- [Exercise]: The answer must be every record below, reproduced exactly.

[Saved entries]
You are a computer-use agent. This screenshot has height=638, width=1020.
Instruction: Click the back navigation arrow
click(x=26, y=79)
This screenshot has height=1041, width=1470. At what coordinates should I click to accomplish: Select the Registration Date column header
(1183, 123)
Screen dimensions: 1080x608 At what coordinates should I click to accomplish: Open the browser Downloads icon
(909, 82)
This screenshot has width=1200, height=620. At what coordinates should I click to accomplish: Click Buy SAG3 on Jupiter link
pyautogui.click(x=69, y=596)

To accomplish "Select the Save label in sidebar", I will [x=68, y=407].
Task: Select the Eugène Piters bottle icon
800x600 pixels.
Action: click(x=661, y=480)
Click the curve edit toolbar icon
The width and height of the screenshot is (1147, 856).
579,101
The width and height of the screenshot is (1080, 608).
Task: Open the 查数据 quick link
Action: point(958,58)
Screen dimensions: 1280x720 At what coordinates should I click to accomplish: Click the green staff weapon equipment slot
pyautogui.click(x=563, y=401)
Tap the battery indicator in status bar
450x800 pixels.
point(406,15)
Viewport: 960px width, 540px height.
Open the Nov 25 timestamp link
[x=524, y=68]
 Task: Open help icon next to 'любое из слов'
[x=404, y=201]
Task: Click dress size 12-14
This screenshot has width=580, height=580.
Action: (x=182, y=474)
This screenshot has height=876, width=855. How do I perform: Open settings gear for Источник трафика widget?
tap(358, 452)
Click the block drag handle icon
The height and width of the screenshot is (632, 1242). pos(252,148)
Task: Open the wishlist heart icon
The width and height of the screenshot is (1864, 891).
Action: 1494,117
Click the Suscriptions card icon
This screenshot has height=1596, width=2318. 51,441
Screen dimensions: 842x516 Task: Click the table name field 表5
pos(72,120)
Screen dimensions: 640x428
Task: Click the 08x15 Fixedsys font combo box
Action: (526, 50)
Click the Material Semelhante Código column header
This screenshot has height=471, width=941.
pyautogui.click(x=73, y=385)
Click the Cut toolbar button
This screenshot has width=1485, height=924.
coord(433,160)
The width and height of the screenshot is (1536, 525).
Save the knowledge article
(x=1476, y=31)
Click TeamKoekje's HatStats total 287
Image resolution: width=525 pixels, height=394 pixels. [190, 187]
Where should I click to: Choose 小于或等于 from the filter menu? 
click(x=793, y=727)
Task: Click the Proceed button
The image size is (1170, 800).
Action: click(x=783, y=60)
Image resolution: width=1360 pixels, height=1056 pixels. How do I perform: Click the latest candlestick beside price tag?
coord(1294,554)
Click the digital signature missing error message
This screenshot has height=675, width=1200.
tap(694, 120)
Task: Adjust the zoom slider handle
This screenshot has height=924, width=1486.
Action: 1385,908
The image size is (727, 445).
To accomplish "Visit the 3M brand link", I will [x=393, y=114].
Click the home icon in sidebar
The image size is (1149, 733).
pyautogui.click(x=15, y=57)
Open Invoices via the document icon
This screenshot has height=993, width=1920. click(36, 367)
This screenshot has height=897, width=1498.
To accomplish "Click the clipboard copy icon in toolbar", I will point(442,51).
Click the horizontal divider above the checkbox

- [Exercise output]:
You are a computer-use agent. This screenshot has height=638, width=1020.
Instruction: Click the back navigation arrow
click(x=26, y=79)
This screenshot has height=1041, width=1470. At what coordinates should I click to accomplish: Select the Registration Date column header
(1183, 123)
Screen dimensions: 1080x608 At what coordinates should I click to accomplish: Open the browser Downloads icon
(909, 82)
This screenshot has width=1200, height=620. At what coordinates should I click to accomplish: Click Buy SAG3 on Jupiter link
pyautogui.click(x=69, y=596)

To accomplish "Select the Save label in sidebar", I will [x=68, y=407].
Task: Select the Eugène Piters bottle icon
800x600 pixels.
Action: click(x=661, y=480)
Click the curve edit toolbar icon
The width and height of the screenshot is (1147, 856).
579,101
The width and height of the screenshot is (1080, 608).
Task: Open the 查数据 quick link
Action: point(958,58)
Screen dimensions: 1280x720 At what coordinates should I click to accomplish: Click the green staff weapon equipment slot
pyautogui.click(x=563, y=401)
Tap the battery indicator in status bar
450x800 pixels.
point(406,15)
Viewport: 960px width, 540px height.
Open the Nov 25 timestamp link
[x=524, y=68]
 Task: Open help icon next to 'любое из слов'
[x=404, y=201]
Task: Click dress size 12-14
This screenshot has width=580, height=580.
Action: (x=182, y=474)
This screenshot has height=876, width=855. How do I perform: Open settings gear for Источник трафика widget?
tap(358, 452)
Click the block drag handle icon
The height and width of the screenshot is (632, 1242). pos(252,148)
Task: Open the wishlist heart icon
The width and height of the screenshot is (1864, 891).
Action: 1494,117
Click the Suscriptions card icon
This screenshot has height=1596, width=2318. 51,441
Screen dimensions: 842x516 Task: Click the table name field 表5
pos(72,120)
Screen dimensions: 640x428
Task: Click the 08x15 Fixedsys font combo box
Action: (526, 50)
Click the Material Semelhante Código column header
This screenshot has height=471, width=941.
pyautogui.click(x=73, y=385)
Click the Cut toolbar button
This screenshot has width=1485, height=924.
coord(433,160)
The width and height of the screenshot is (1536, 525).
Save the knowledge article
(x=1476, y=31)
Click TeamKoekje's HatStats total 287
Image resolution: width=525 pixels, height=394 pixels. [190, 187]
Where should I click to: Choose 小于或等于 from the filter menu? 
click(x=793, y=727)
Task: Click the Proceed button
The image size is (1170, 800).
Action: click(x=783, y=60)
Image resolution: width=1360 pixels, height=1056 pixels. How do I perform: Click the latest candlestick beside price tag?
coord(1294,554)
Click the digital signature missing error message
This screenshot has height=675, width=1200.
tap(694, 120)
Task: Adjust the zoom slider handle
This screenshot has height=924, width=1486.
Action: 1385,908
The image size is (727, 445).
To accomplish "Visit the 3M brand link", I will [x=393, y=114].
Click the home icon in sidebar
The image size is (1149, 733).
pyautogui.click(x=15, y=57)
Open Invoices via the document icon
This screenshot has height=993, width=1920. click(36, 367)
This screenshot has height=897, width=1498.
To accomplish "Click the clipboard copy icon in toolbar", I will point(442,51).
Click the horizontal divider above the checkbox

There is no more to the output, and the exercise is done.